O concurso, que busca fomentar a escrita criativa e fortalecer os laços institucionais e comunitários, teve suas obras avaliadas por uma comissão julgadora. Os critérios de avaliação incluíram originalidade, criatividade, coesão e pertinência temática, garantindo um julgamento criterioso e justo.
Juliana Maia, técnica de Atenção Psicossocial da SMS, destacou o impacto positivo do concurso, parabenizando todos os participantes, incluindo estudantes, usuários da Rede de Atenção Psicossocial (RAPS), trabalhadores do SUS e a comunidade em geral.

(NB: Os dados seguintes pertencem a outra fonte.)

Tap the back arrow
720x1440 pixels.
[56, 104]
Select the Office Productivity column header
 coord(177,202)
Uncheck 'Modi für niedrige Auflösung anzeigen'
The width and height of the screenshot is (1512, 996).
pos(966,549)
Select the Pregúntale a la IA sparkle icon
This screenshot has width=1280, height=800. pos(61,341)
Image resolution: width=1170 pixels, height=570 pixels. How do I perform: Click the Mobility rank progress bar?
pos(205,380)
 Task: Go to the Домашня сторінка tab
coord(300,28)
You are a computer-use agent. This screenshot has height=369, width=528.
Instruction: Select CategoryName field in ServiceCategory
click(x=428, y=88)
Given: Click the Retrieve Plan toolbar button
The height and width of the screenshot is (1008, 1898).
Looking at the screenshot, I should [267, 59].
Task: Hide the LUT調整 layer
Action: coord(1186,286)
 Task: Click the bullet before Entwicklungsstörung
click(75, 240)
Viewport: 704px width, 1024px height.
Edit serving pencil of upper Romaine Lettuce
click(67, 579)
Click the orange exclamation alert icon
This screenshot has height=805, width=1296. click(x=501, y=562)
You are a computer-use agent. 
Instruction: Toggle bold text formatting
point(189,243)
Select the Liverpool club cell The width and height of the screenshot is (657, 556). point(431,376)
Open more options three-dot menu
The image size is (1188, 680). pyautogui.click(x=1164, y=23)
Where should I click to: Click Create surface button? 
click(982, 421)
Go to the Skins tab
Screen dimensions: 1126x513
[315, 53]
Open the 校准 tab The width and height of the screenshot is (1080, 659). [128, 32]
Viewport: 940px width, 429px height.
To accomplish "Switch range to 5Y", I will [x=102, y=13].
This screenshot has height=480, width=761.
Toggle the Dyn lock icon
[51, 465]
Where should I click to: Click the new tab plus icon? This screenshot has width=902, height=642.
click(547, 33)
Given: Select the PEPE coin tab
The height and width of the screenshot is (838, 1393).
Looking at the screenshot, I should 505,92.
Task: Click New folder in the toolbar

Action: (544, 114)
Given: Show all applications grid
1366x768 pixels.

Ela ressaltou a importância de celebrar a lógica antimanicomial e o cuidado em liberdade através da poesia.
Os vencedores foram anunciados em diferentes categorias: na categoria Estudante, Jussimara Lima da Silva levou o primeiro lugar com “O direito ao próprio nome”. Na categoria Trabalhador(a) do SUS, Eduardo Henrique Magalhães dos Santos foi premiado pela obra “Insanidade”. Maria Aparecida Conselheiro se destacou entre os Usuários(as) do RAPS com “Na Crise da Mente”. Na Comunidade em geral, Zélia Lino de Moraes conquistou o primeiro lugar com “Quando a Loucura Aprendeu a Falar”.
Para reconhecer o esforço e talento dos participantes, todos os inscritos receberão certificados online de participação. Os autores que se destacaram em suas categorias também receberão certificados especiais, enviados diretamente via e-mail.
A iniciativa não só celebrou a expressão artística como também reforçou a importância do cuidado em liberdade, promovendo uma visão mais humanizada e inclusiva da saúde mental.